Le président de la Russie, Vladimir Poutine, a proposé de maintenir toute la région de Donbás, qui représente presque tous l’est de l’Ukraine, en échange de paralyser son offensive dans le sud du front de combat et de mettre fin à de nouvelles attaques dans le reste du pays comme l’une des conditions pour accepter un éventuel accord de paix avec le gouvernement ukrainien.
Comme confirmé par des sources proches du sommet que Poutine a maintenue ce vendredi à Alask Jersón, dans le sud du pays, signale le «Financial Times», la chaîne NBC américaine et l’agence Bloomberg.
Ces mêmes sources indiquent que Poutine aurait promis d’arrêter tout autre type d’attaque contre l’Ukraine, comme les bombardements avec des drones et des missiles de croisière qui se produisent généralement contre le centre et l’ouest du pays.
Poutine a déplacé le message ce vendredi à Trump, qui a consacré les heures suivantes à communiquer l’offre aux dirigeants européens, dans ce que le président russe, à nouveau selon ces sources, comprend comme une « concession territoriale ». Cependant, le président a également averti son interlocuteur américain qu’il n’avait pas abandonné le reste des conditions « fondamentales » si appelées pour mettre fin au conflit définitivement.
Moscou, il faut s’en souvenir, exige que l’Ukraine assume le statut permanent comme un pouvoir non nucléaire, éloigné de l’OTAN, avec des garanties complètes pour la communauté russe et, surtout, la reconnaissance de ce que Moscou appelle comme « la nouvelle réalité territoriale » représentée dans les territoires ukrainiens qui ont été incorporés, une bonne partie de leur Donbás, ainsi que de crime.
Les forces russes contrôlent environ 70% de Donetsk, mais la chaîne des villes à l’ouest de la région reste sous contrôle ukrainien et est une ceinture défensive cruciale, dont la livraison laisserait le pays dans une situation extrêmement vulnérable dans le cas d’une nouvelle offensive. Dans ce qui correspond à Lugansk, les forces russes contrôlent presque toute la région, à l’exception d’une petite partie à son extrémité ouest.
Les «garanties de sécurité» étaient un autre sujet au sommet de l’Alaska. En ce sens, Trump a informé les dirigeants européens que Poutine est, en principe, disposé à accepter un certain type de solution internationale pour protéger l’Ukraine contre une nouvelle offensive russe, tant qu’elle n’implique pas la présence de l’OTAN.
Ce scénario coïncide avec une estimation faite ce vendredi dernier par Trump, avant le sommet de l’Alaska.
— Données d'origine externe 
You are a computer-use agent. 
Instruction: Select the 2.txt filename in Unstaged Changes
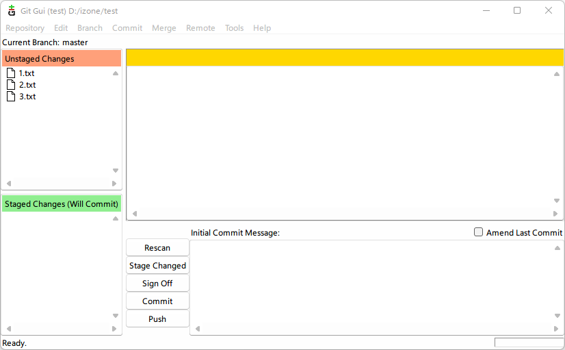27,85
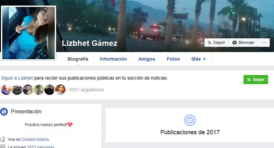
Task: Click the fourth follower avatar
Action: (x=39, y=90)
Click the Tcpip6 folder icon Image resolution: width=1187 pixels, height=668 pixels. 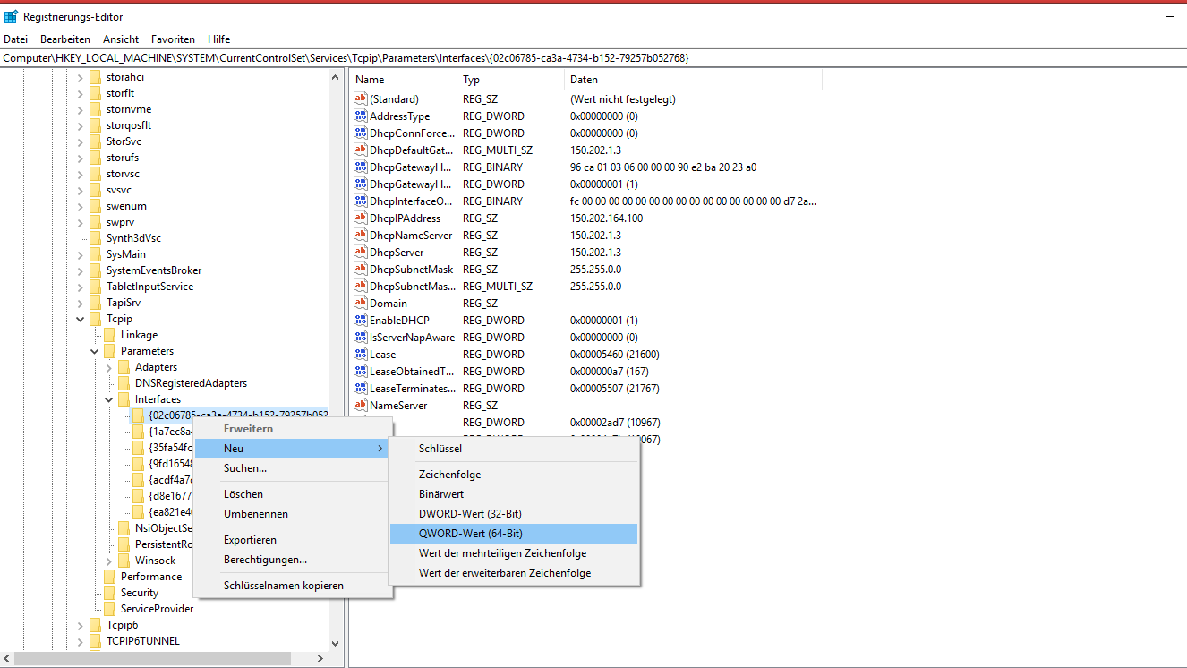point(95,625)
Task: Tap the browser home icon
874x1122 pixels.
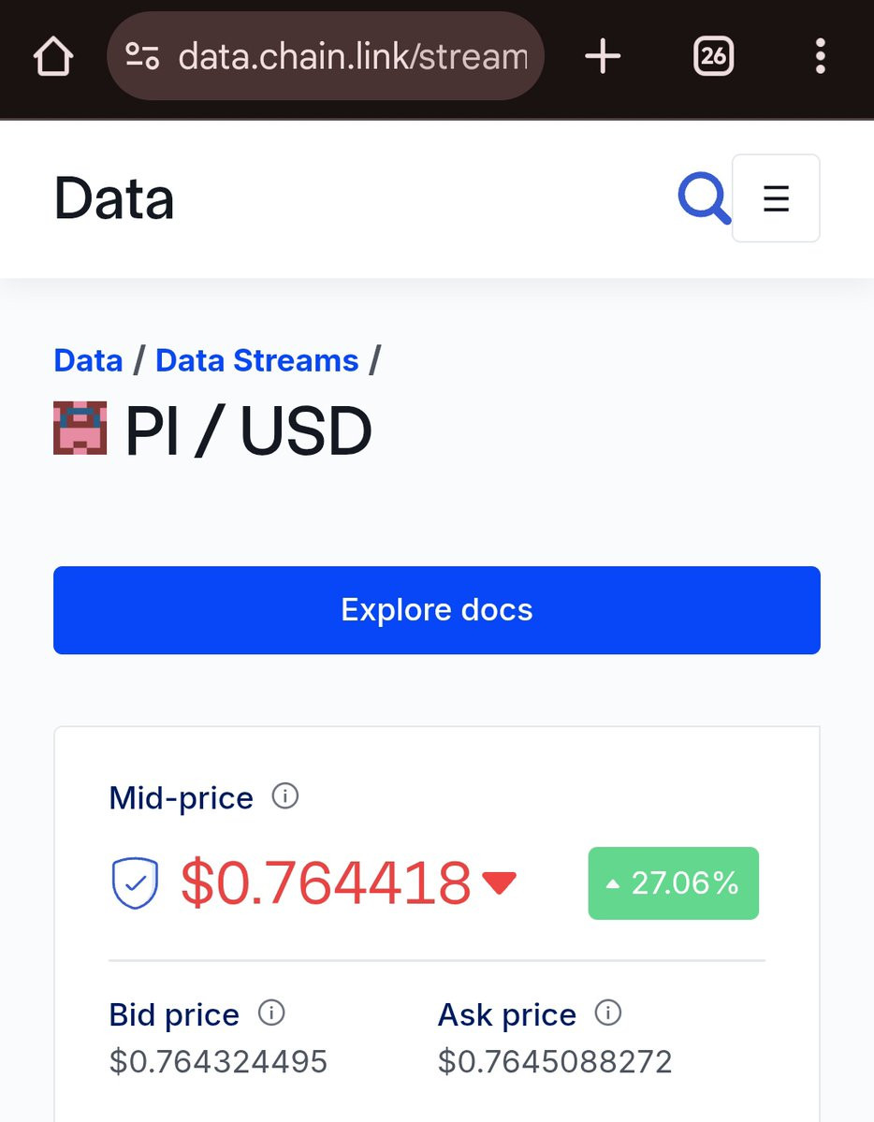Action: point(53,56)
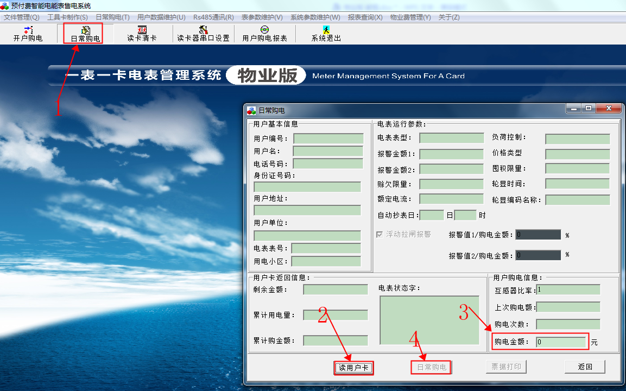Expand the 物业费管理(Y) menu

pos(410,17)
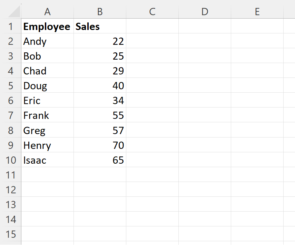Click the empty cell C2
The height and width of the screenshot is (245, 295).
152,41
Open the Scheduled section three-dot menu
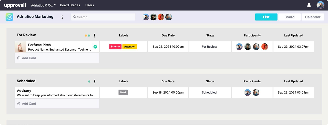The image size is (328, 125). click(95, 82)
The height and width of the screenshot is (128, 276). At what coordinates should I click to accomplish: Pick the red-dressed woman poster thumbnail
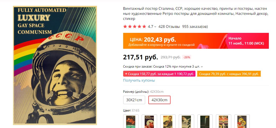click(242, 121)
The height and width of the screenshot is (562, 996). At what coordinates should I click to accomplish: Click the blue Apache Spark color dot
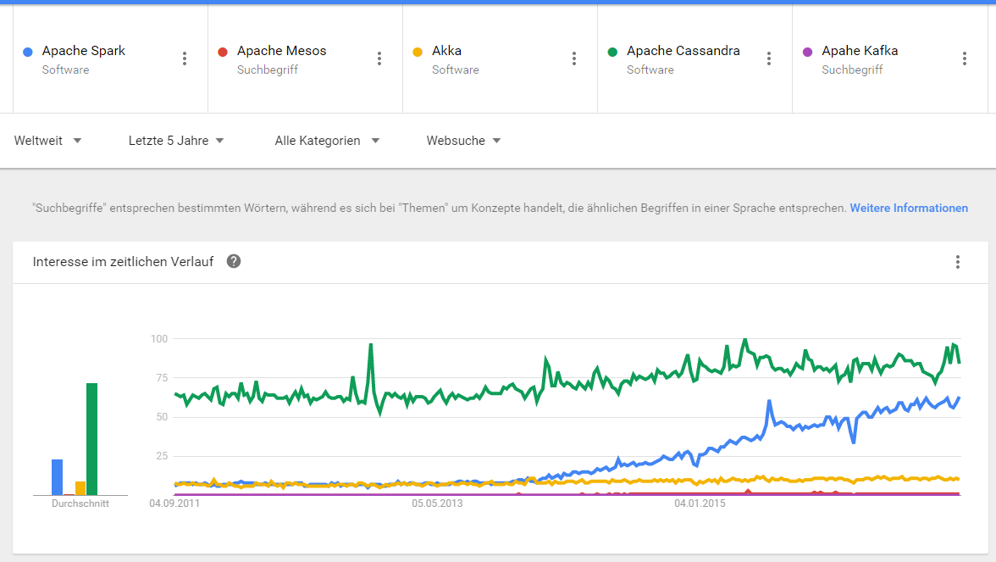click(28, 52)
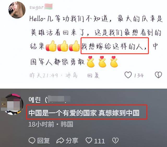
Task: Open sugar's profile avatar
Action: (x=17, y=10)
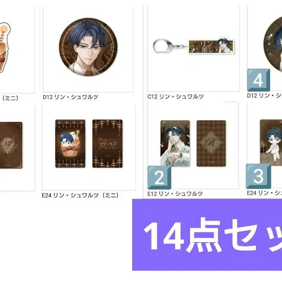Click the （ミニ） label at top left

point(10,98)
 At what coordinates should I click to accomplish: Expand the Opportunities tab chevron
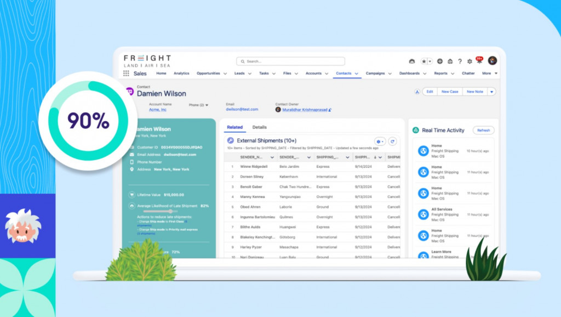225,73
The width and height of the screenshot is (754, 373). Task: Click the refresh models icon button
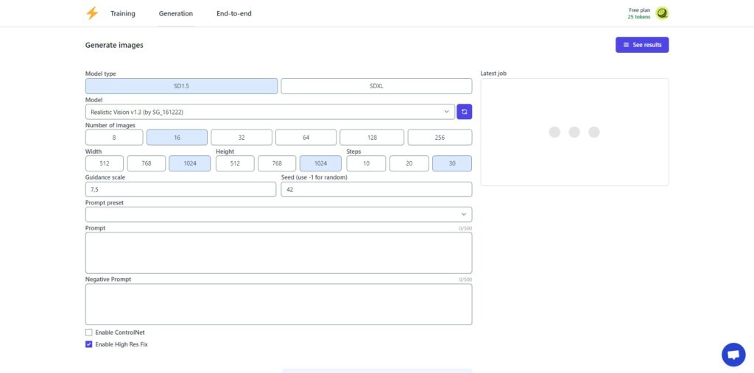click(464, 112)
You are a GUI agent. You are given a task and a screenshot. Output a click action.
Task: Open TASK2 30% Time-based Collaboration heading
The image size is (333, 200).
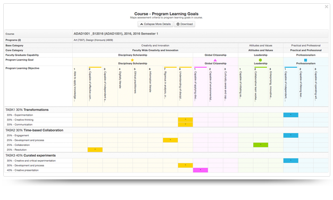point(35,130)
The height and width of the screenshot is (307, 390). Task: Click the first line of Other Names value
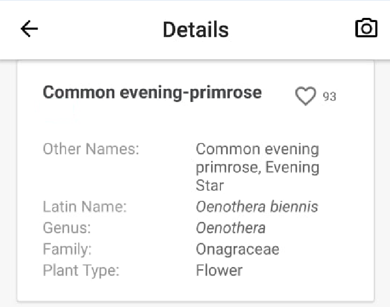click(x=257, y=149)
Dans des commentaires devant les médias américains pendant le vol vers Anchorage, le président américain a envisagé la possibilité de déploier une force multinationale « avec l’Europe et d’autres pays » mais jamais « sous la forme de l’OTAN », une option que le président américain a déjà supprimé le résumé. « Il y a des choses qui ne se produiront jamais, mais en ce qui concerne l’Europe, cette possibilité correspond », a-t-il conclu.
Trump will transfer all this content to the president of Ukraine, Volodimir Zelenski, at his crucial meeting on Monday at the White House, a meeting for which Trump has extended an invitation, according to sources close to the ‘New York Times’, several « European leaders », beginning with the heads of state and government of the so -called « coalition of willing » to participate in a peace mission for Ukraine German Chancellor Friedrich Merz, the president of La France, Emmanuel Macron et le Premier ministre britannique Keir Starmer.
Zelenski, qui n’a pas officiellement parlé de ces informations, et la Maison Blanche, le Kremlin ou la diplomatie européenne, n’a toujours été fermement déclarée contre les territoires russes dans le cadre d’un éventuel accord de paix.